Segment Start: DATA SHOWN

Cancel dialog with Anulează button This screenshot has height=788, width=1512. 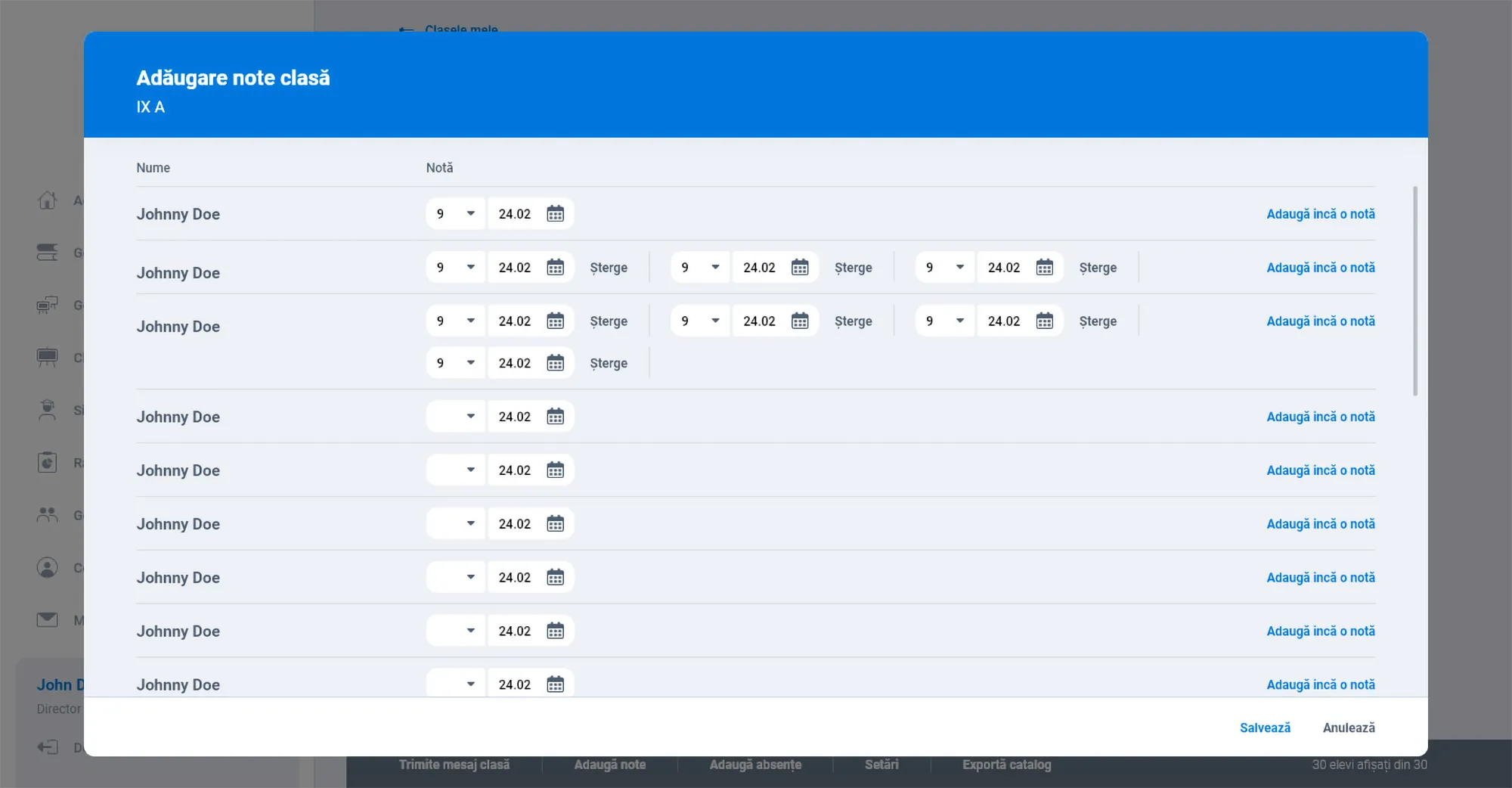tap(1349, 728)
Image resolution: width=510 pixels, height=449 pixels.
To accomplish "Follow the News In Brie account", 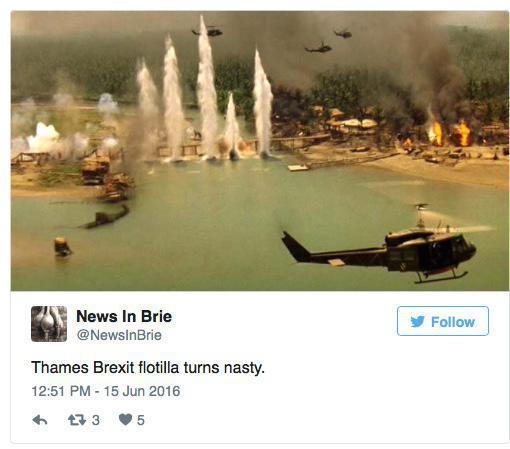I will click(x=443, y=321).
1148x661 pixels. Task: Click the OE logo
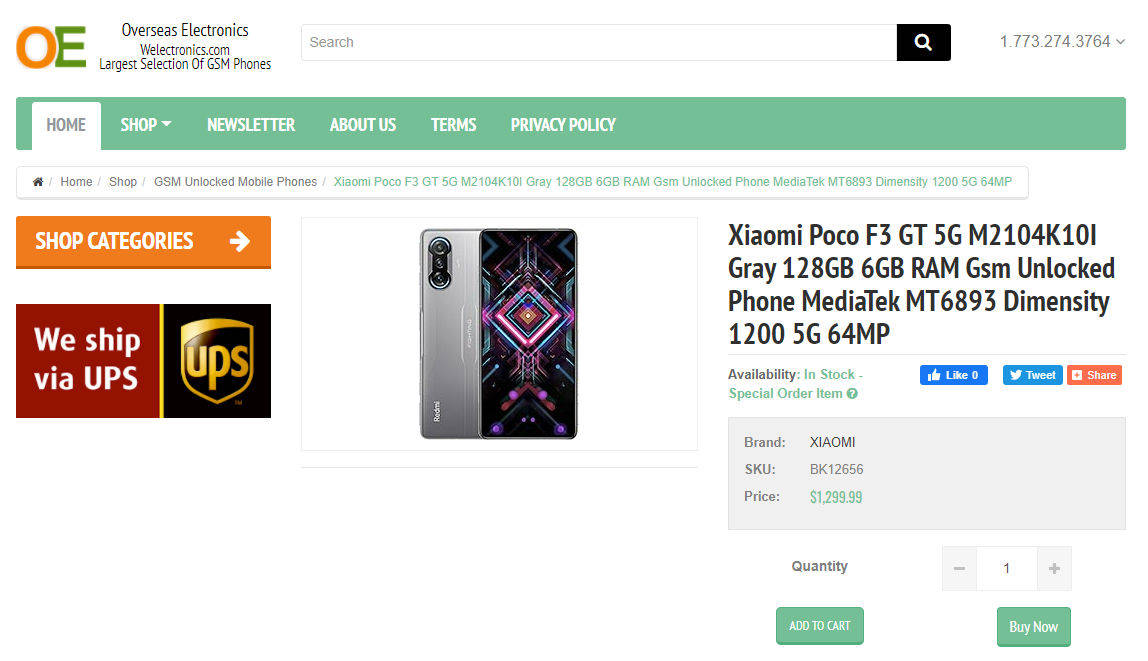(x=50, y=44)

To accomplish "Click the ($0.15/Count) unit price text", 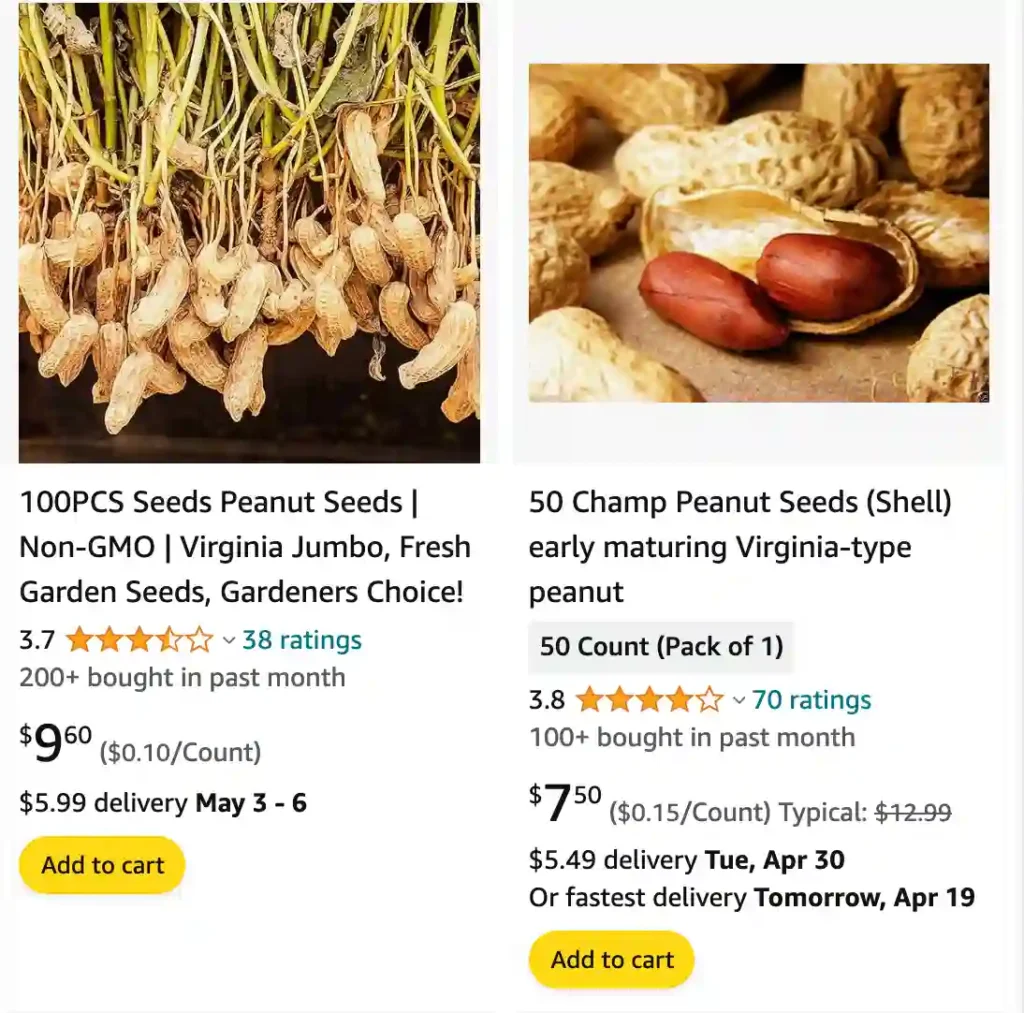I will tap(690, 813).
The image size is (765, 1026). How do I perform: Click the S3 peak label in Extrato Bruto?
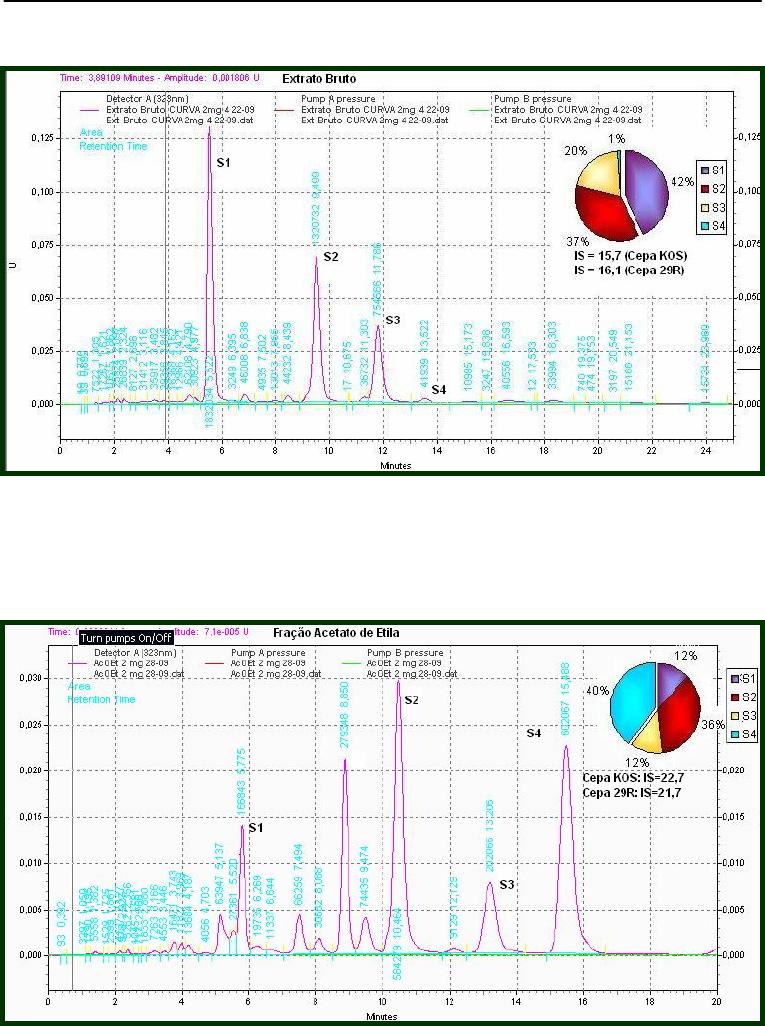coord(392,320)
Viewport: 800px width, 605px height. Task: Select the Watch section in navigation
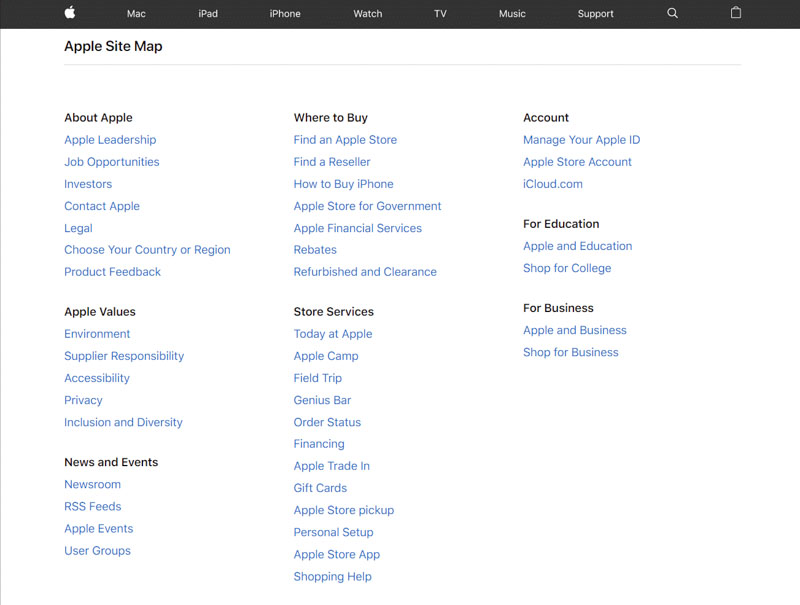click(367, 13)
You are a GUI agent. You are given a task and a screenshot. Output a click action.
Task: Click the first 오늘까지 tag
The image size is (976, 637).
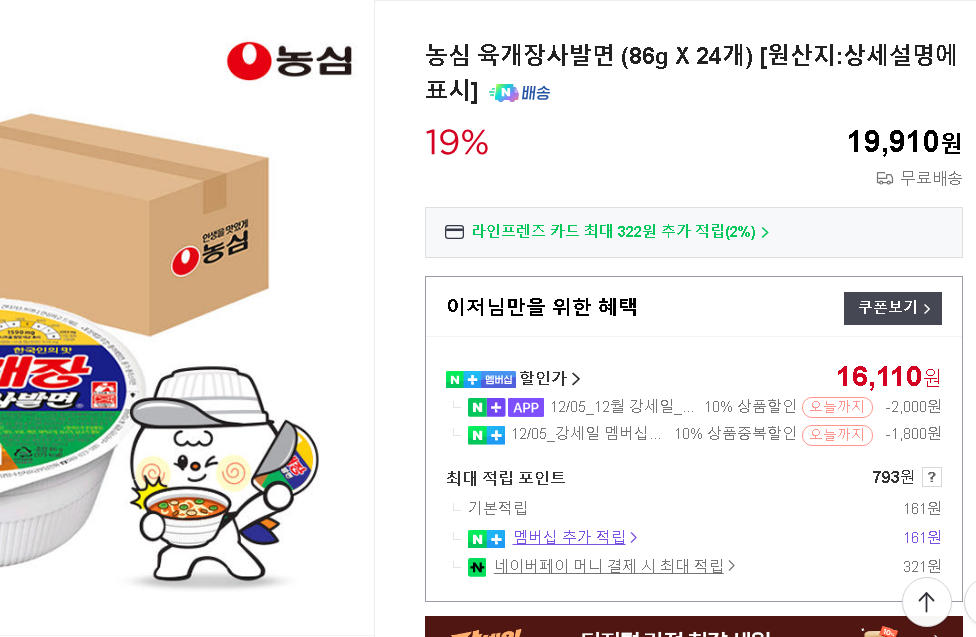point(837,407)
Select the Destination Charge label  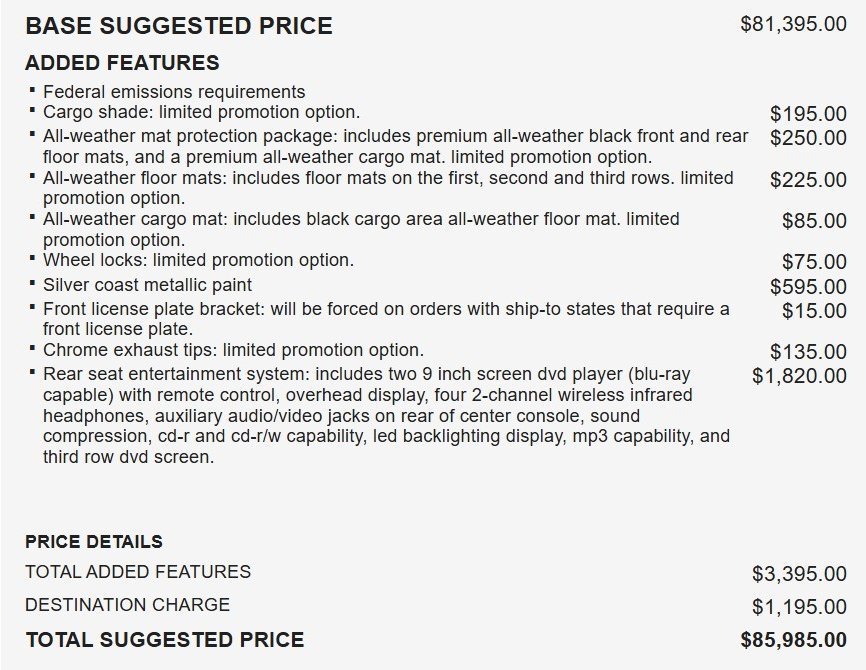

Segment End: DATA SHOWN

▶ WHAT TO PRODUCE
Please set down, exactly and with nothing added, the lines from the line with "The image size is (765, 1026)." to the end of the entries above, omitting pictures.

▶ EXERCISE RESPONSE
The image size is (765, 1026). How do I perform: Click the S3 peak label in Extrato Bruto?
coord(392,320)
Viewport: 800px width, 605px height. Task: Select the Watch section in navigation
click(367, 13)
You are a GUI agent. You are given a task and a screenshot. Output a click action.
Task: Click the first 오늘까지 tag
The image size is (976, 637).
point(837,407)
Select the Destination Charge label  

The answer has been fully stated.